Well intentioned no doubt. But where was the aid and economic development
assistance to Haiti - over half the population live on $1 a day and 80 per
cent are classed as poor - in the years before this calamity?

      Haiti's poverty - as for other poor countries hit by natural
disasters - leaves its people wide open to the kind of devastation that has
befallen them. And make no mistake, Haiti's poverty is not just bad luck or
something inherently faulty about its natural resources and people. The
country has been kept underdeveloped by decades of political and economic
interference from Washington to ensure that this former slave colony
continues to serve as a cheap source of agricultural exports to the US and
as a labour sweatshop for American corporations making textiles and other
consumer goods.

      While Washington spends $1,000 billion on wars allegedly to combat the
threat of terrorism, Haiti's poor - whose country's economy is valued at $7
billion - show us a sobering perspective on what a real threat to life looks
like. We live in a physical world where floods, tsunamis, earthquakes
happen. These disasters claim multiple more lives than the threats that the
US is fixated on and spends multiples more money on. Can you imagine how
many lives could have been saved in Haiti's earthquake if a fraction of the
money squandered on futile wars had been directed to economic and social
development of that country?

      Of course, the moral and sensible logic of that idea does not apply in
a world dictated by Washington's foreign policy.
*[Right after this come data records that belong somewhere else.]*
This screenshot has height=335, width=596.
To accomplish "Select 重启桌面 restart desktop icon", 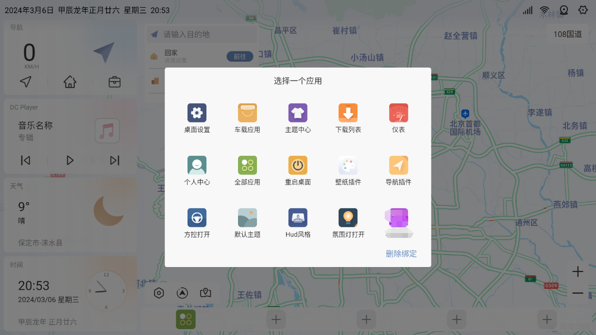I will point(298,166).
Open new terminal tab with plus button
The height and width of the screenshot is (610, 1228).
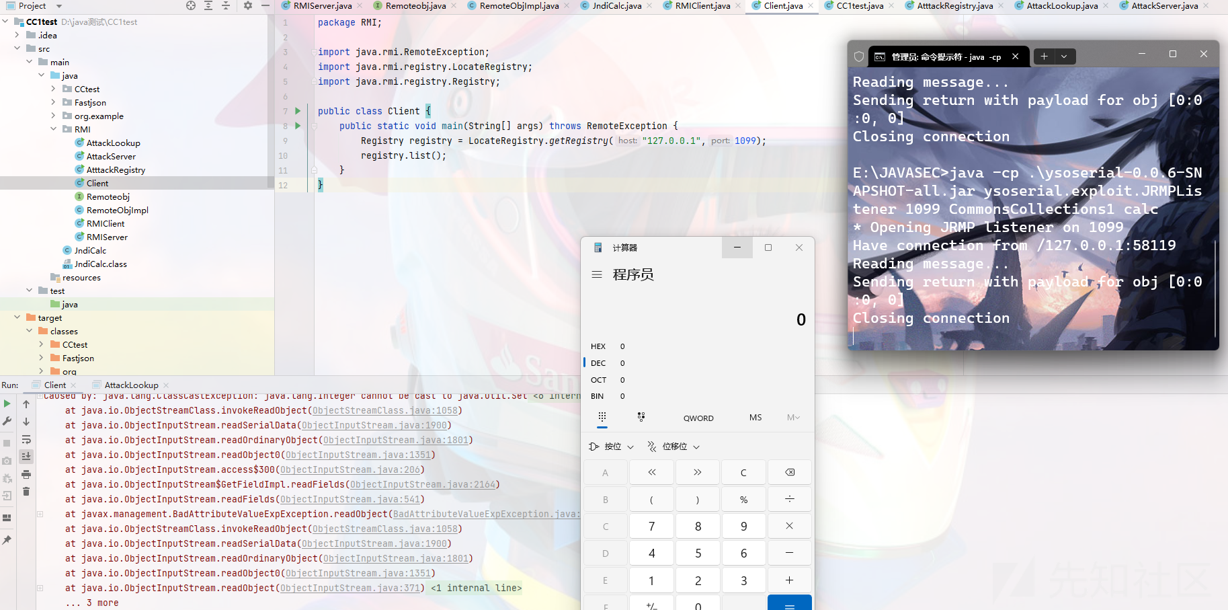(x=1044, y=56)
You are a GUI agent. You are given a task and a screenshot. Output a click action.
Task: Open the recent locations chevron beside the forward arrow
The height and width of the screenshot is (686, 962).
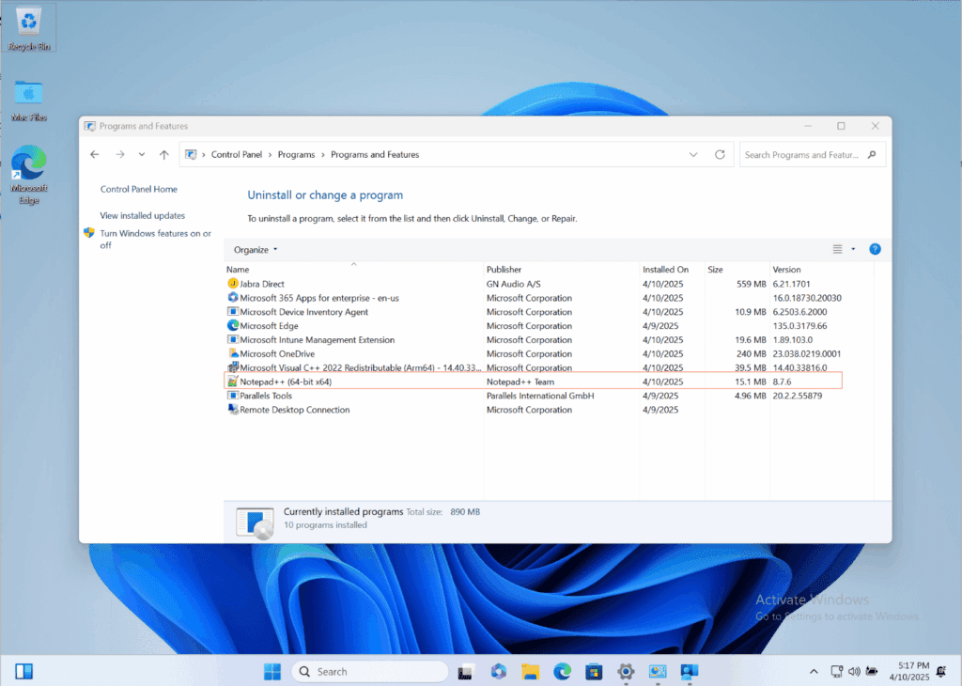click(141, 154)
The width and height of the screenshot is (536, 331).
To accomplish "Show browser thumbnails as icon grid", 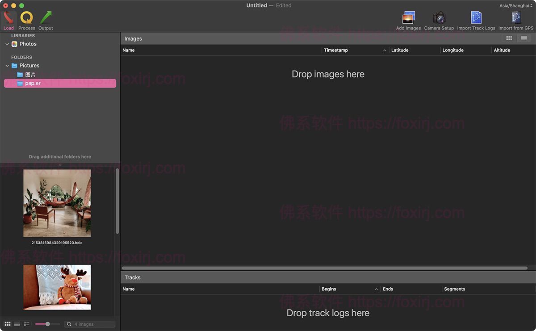I will pos(8,324).
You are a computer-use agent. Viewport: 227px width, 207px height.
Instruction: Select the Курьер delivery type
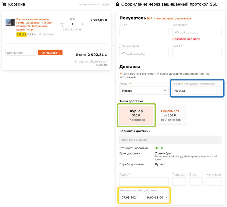pyautogui.click(x=137, y=115)
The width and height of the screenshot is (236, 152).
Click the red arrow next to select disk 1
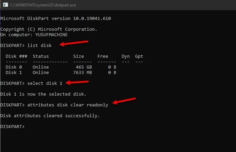[x=78, y=82]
This is because of the
imperatives and logic of US-led capitalism, which requires countries like
Haiti to be kept in a state of poverty for the sake of corporate profit and
which requires the fixation on illusionary threats to cover up its need to
control geopolitical resources (mainly energy). This is the true face of the
economic system that Washington and its allies impose on the world. And
Haiti has pulled the mask of this ugly face.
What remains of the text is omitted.